The US would not have had the lead if not for Michael Bradley’s presence. No, he didn’t have a goal or an assist. He had the bad luck of shooting right at Ricardo Costa on a great chance early in the second half. But consider where that chance came from. Graham Zusi threaded a ball through the channel that found Fabian Johnson, who proceeded to get to the end line with ease. Johnson blew by Miguel Veloso before finding Bradley in the box. Left back is not Veloso’s best position, and it showed. He was put there at halftime when Paulo Bento swapped William Carvalho for Andre Almeida. That substitution was made to stop Bradley.
In the first half, some of the US’s most dangerous play spawned from the combination of Bradley and Clint Dempsey. The two have obvious chemistry, and used it to good effect once the US found a foothold in the first half. Bradley’s long shots did not find their target, but Bento obviously viewed them as cause for concern. Jurgen Klinsmann must have seen Veloso as a weak link in the Portuguese defense, because after he moved to left back, the US found his area of the field again.
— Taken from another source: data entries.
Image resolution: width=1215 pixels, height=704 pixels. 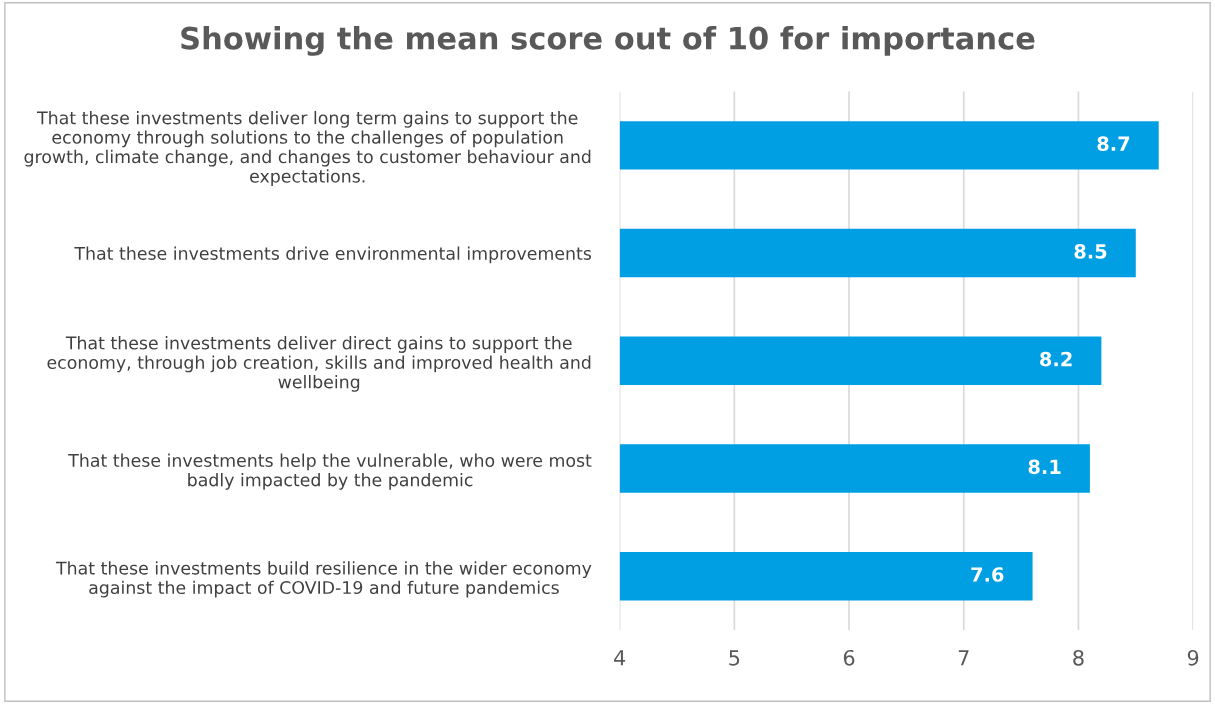 I want to click on x-tick-label: 6, so click(x=849, y=658).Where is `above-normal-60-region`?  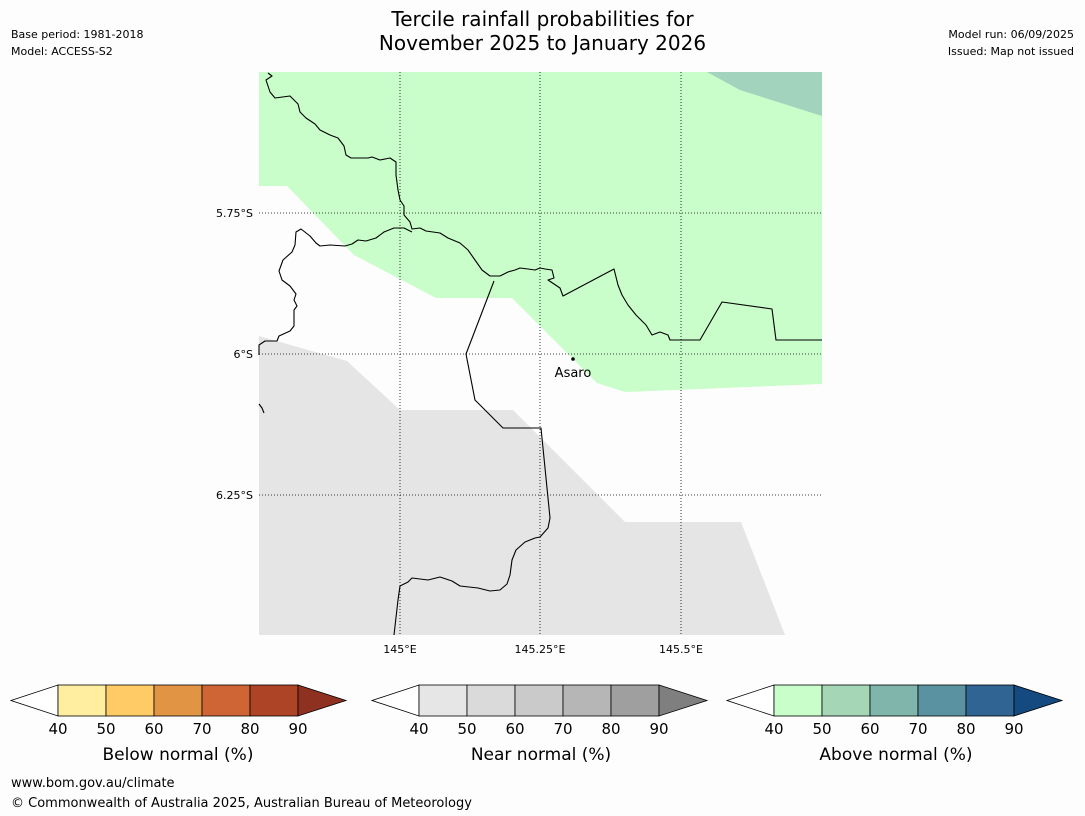
above-normal-60-region is located at coordinates (764, 94).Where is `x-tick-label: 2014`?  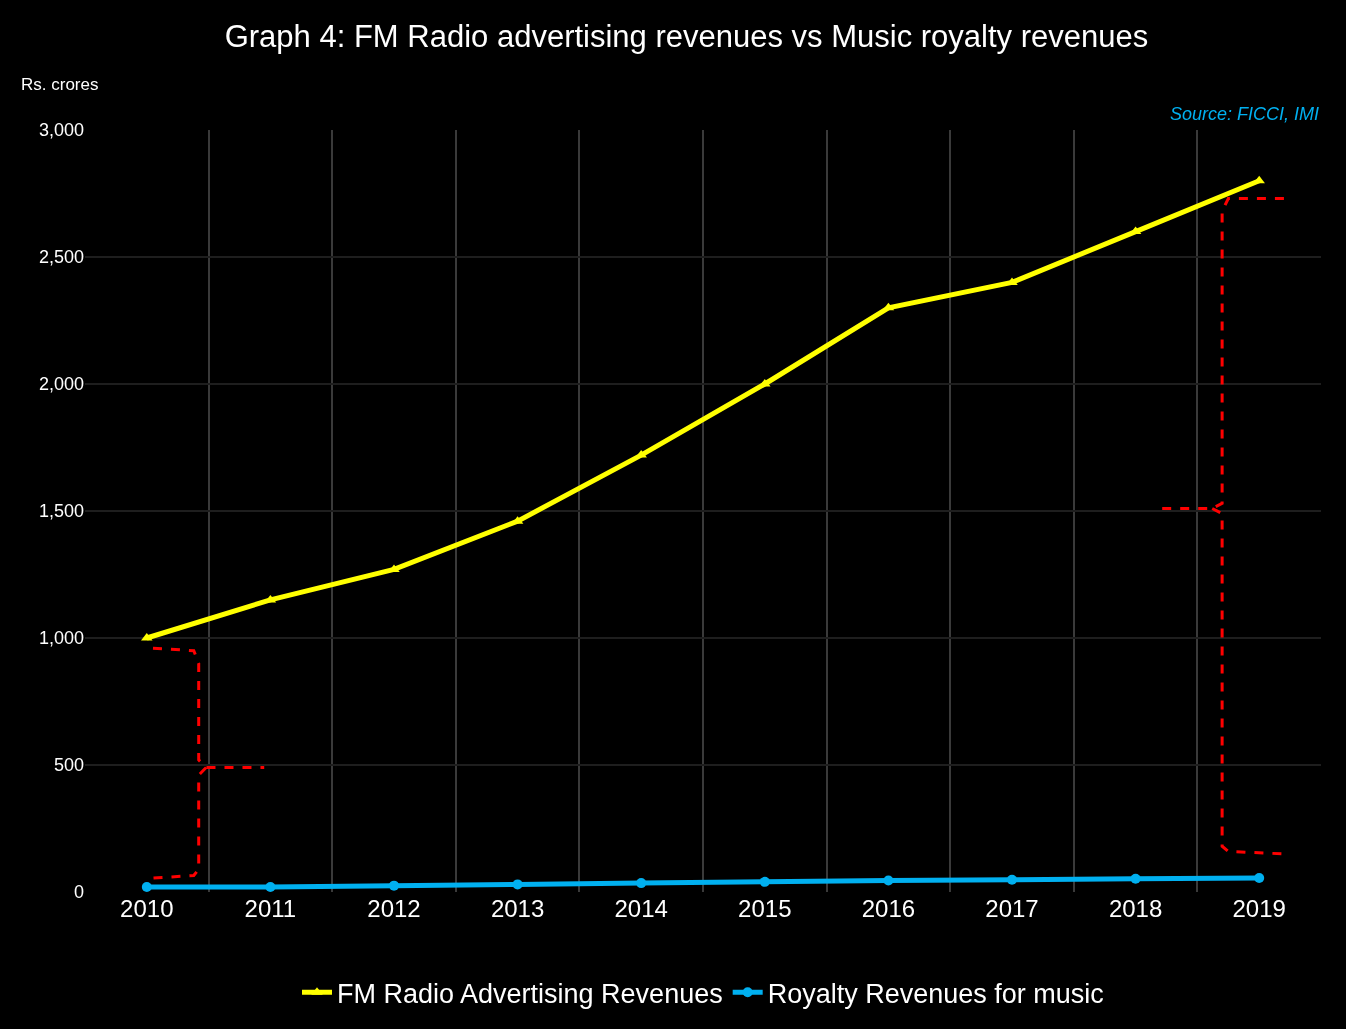
x-tick-label: 2014 is located at coordinates (641, 908).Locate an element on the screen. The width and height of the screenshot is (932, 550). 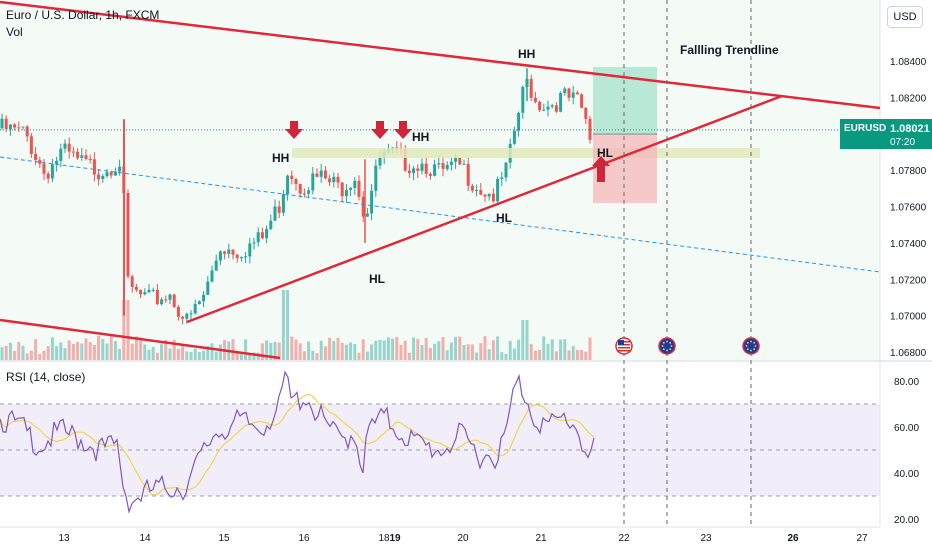
y-tick-label: 1.07600 is located at coordinates (908, 208).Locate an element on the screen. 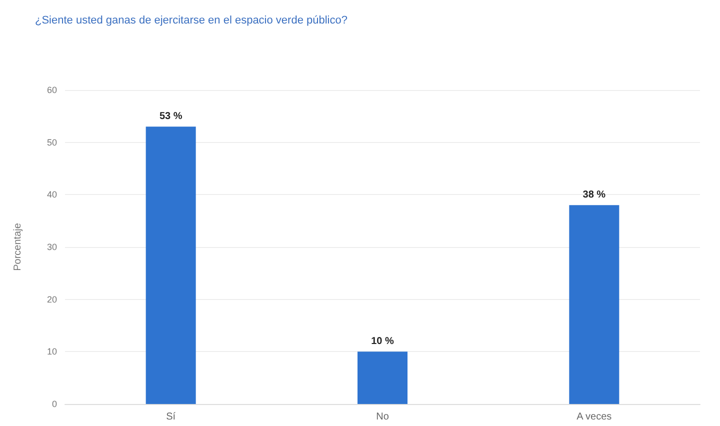  x-tick-label: Sí is located at coordinates (171, 417).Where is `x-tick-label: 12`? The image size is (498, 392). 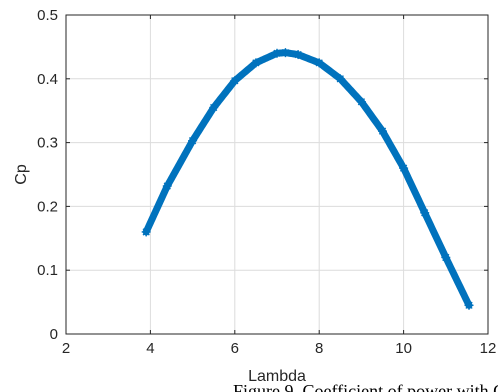 x-tick-label: 12 is located at coordinates (488, 348).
William largely accomplished his job in limiting the interplay between Bradley and Dempsey, but the American attack shifted its focus to the right flank.
The US got the majority of their second-half chances by exploiting Veloso’s area of the pitch. The corner that led to Jermaine Jones’ rocket equalizer came after Dempsey received a cross from the right and tried to get by his defender. The second goal was almost a repeat of Bradley’s earlier chance: DeAndre Yedlin torched Veloso and was able to get to the touch line to fire in a cross.
This isn’t to imply that Bradley has been stellar by any stretch of the imagination. Losing the ball late is not what you expect from a coach’s son. But he stepped up his game against Portugal. And even if you feel his performance deserves a benching (it doesn’t), who do you replace him with. Much like Jozy Altidore, the US does not have a suitable replacement for Bradley’s role in the team. I love Mix Diskerud, but he is more of an outside creative player, and lacks the graft Bradley brings to his more central position. I wouldn’t mind seeing Diskerud replace Alejandro Bedoya against Germany, but that’s another story entirely.
The US will have to make do with Bradley as the link-up player, and he will have to do better. He’ll have to keep his mistakes to a minimum if Germany are as dangerous as usual. But I’d rather see him against the German midfield than just about anyone else.